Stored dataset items
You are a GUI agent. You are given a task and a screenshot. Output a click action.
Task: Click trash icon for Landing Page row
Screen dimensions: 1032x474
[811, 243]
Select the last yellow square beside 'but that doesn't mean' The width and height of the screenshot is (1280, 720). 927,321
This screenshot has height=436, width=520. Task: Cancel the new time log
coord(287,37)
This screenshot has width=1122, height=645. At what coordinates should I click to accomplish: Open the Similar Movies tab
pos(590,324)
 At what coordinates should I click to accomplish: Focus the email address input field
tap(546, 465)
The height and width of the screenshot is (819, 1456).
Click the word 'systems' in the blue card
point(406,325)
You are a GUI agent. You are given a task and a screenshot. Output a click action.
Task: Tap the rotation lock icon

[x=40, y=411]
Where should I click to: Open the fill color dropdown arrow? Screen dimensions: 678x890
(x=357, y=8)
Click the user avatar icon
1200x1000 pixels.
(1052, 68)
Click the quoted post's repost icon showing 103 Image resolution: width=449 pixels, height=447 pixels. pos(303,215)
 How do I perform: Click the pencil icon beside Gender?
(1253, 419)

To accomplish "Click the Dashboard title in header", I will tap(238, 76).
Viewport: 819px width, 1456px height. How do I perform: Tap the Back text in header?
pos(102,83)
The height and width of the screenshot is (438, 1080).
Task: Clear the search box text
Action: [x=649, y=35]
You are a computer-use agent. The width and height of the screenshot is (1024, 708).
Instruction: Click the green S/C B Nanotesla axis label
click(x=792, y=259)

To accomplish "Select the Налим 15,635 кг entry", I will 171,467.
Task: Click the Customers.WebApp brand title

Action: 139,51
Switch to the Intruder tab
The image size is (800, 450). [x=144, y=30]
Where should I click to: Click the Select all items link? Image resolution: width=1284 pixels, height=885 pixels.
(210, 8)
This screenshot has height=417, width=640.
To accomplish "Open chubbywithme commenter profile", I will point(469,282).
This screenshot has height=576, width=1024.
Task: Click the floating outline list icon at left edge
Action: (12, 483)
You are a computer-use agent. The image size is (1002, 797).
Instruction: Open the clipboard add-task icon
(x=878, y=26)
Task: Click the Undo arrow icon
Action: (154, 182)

Exercise description
Return each entry from above without altering a single character.

Task output
You are a GUI agent. You are given a task and a screenshot. Output a click action.
Task: Click trash icon for Landing Page row
Screen dimensions: 1032x474
[811, 243]
Select the last yellow square beside 'but that doesn't mean' The width and height of the screenshot is (1280, 720). 927,321
This screenshot has height=436, width=520. Task: Cancel the new time log
coord(287,37)
This screenshot has width=1122, height=645. At what coordinates should I click to accomplish: Open the Similar Movies tab
pos(590,324)
 At what coordinates should I click to accomplish: Focus the email address input field
tap(546, 465)
The height and width of the screenshot is (819, 1456).
Click the word 'systems' in the blue card
point(406,325)
You are a GUI agent. You are given a task and a screenshot. Output a click action.
Task: Tap the rotation lock icon

[x=40, y=411]
Where should I click to: Open the fill color dropdown arrow? Screen dimensions: 678x890
(x=357, y=8)
Click the user avatar icon
1200x1000 pixels.
(1052, 68)
Click the quoted post's repost icon showing 103 Image resolution: width=449 pixels, height=447 pixels. pos(303,215)
 How do I perform: Click the pencil icon beside Gender?
(1253, 419)

To accomplish "Click the Dashboard title in header", I will tap(238, 76).
Viewport: 819px width, 1456px height. How do I perform: Tap the Back text in header?
pos(102,83)
The height and width of the screenshot is (438, 1080).
Task: Clear the search box text
Action: [x=649, y=35]
You are a computer-use agent. The width and height of the screenshot is (1024, 708).
Instruction: Click the green S/C B Nanotesla axis label
click(x=792, y=259)

To accomplish "Select the Налим 15,635 кг entry", I will 171,467.
Task: Click the Customers.WebApp brand title

Action: 139,51
Switch to the Intruder tab
The image size is (800, 450). [x=144, y=30]
Where should I click to: Click the Select all items link? Image resolution: width=1284 pixels, height=885 pixels.
(210, 8)
This screenshot has height=417, width=640.
To accomplish "Open chubbywithme commenter profile", I will point(469,282).
This screenshot has height=576, width=1024.
Task: Click the floating outline list icon at left edge
Action: (12, 483)
You are a computer-use agent. The image size is (1002, 797).
Instruction: Open the clipboard add-task icon
(x=878, y=26)
Task: Click the Undo arrow icon
Action: (154, 182)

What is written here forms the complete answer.